Pleading
poverty and having shut up shop in New Zealand, Elders Rural finalised a Commerce
Commission price-fixing investigation at minimum cost to itself. Elders is coughing up $200,000 towards
Commission costs and paying no fine. Two
years ago, rival PCG Wrightson was fined $2.7 million for joining with Elders to
fix prices when implementing a nationwide stock identification system.
PCG Wrightson took the
lead in implementing a tagging system imposed by government legislation to track
cattle and deer movements. Getting
agreement from other stock and station agents to a set a national tagging rate
per animal fell foul of the Commerce Act.

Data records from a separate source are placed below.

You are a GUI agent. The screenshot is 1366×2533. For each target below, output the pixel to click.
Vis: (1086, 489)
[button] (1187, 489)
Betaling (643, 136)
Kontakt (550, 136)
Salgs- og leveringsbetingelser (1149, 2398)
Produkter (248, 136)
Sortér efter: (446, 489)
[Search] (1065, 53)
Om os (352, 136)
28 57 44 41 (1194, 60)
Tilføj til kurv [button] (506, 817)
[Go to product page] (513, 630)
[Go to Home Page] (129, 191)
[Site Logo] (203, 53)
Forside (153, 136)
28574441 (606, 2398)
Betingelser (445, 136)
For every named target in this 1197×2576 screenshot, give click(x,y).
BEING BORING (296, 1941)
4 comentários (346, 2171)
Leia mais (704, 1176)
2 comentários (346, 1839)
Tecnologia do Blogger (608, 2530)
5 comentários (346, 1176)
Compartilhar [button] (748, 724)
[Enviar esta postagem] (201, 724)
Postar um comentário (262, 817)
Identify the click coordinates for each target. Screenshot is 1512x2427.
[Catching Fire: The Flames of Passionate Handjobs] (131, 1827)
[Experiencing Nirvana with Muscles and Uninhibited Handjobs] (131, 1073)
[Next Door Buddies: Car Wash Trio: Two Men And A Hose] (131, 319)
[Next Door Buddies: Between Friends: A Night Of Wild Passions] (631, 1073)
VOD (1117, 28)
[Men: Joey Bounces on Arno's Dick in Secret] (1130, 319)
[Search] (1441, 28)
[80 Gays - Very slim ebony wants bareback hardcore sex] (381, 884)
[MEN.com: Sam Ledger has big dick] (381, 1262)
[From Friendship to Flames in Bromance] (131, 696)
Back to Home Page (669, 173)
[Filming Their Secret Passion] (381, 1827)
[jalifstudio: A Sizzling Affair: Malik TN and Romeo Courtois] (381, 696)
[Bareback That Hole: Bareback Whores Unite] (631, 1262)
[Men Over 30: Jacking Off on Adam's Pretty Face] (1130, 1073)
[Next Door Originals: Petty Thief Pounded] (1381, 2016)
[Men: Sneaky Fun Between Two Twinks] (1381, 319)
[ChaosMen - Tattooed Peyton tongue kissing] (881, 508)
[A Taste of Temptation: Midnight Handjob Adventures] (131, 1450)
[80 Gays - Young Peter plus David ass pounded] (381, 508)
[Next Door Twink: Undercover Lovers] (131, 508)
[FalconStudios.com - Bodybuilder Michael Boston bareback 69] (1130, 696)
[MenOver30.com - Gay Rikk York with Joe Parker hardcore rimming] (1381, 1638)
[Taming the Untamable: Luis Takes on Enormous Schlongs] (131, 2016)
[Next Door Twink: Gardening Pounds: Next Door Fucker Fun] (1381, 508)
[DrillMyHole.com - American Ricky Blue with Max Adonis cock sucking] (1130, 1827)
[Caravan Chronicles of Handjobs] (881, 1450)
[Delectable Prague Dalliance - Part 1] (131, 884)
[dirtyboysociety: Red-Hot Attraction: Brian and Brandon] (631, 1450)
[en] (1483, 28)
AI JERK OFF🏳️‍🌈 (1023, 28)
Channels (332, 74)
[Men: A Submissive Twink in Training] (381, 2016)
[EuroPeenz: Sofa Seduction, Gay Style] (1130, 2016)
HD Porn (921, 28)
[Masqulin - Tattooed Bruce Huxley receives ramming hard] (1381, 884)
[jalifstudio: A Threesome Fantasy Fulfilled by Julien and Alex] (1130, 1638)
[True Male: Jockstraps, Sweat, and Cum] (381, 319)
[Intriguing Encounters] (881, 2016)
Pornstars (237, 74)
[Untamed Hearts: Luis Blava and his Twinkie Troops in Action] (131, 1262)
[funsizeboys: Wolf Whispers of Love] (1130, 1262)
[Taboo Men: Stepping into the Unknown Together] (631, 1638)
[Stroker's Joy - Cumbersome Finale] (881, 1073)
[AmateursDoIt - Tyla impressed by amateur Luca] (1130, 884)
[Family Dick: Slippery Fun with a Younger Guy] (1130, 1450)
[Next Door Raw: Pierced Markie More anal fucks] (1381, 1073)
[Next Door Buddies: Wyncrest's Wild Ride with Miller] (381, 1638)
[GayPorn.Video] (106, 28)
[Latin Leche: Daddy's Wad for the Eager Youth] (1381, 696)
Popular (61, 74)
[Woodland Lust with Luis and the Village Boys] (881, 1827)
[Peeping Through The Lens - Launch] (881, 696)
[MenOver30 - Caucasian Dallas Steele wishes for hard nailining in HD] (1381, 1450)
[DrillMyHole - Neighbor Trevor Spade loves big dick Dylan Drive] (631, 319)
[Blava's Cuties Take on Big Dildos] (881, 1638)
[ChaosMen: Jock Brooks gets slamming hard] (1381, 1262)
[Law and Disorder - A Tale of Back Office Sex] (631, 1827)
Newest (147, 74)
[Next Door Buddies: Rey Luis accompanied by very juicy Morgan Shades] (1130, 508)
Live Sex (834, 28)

This amounted to price fixing. The
High Court was told Elders fell into line, charging the agreed tagging fee of
$25 per cattle beast and $10 per calf for untagged stock presented for sale at
Elder’s yards.
Following a 2015 court
hearing, PCG Wrightson was ordered to pay $2.7 million for price fixing. Smaller operator Rural Livestock was fined
$475,000.
Elders Rural Holdings
talked down its liability in negotiations with the Commerce Commission. Elders has been sold to Australian
interests. It says it is heavily
indebted with no significant assets and is no longer trading in New Zealand. The High Court approved settlement of the
price-fixing investigation: Elders Rural is declared to have acted in breach of
the Act and is required to pay $200,000 towards Commission’s costs.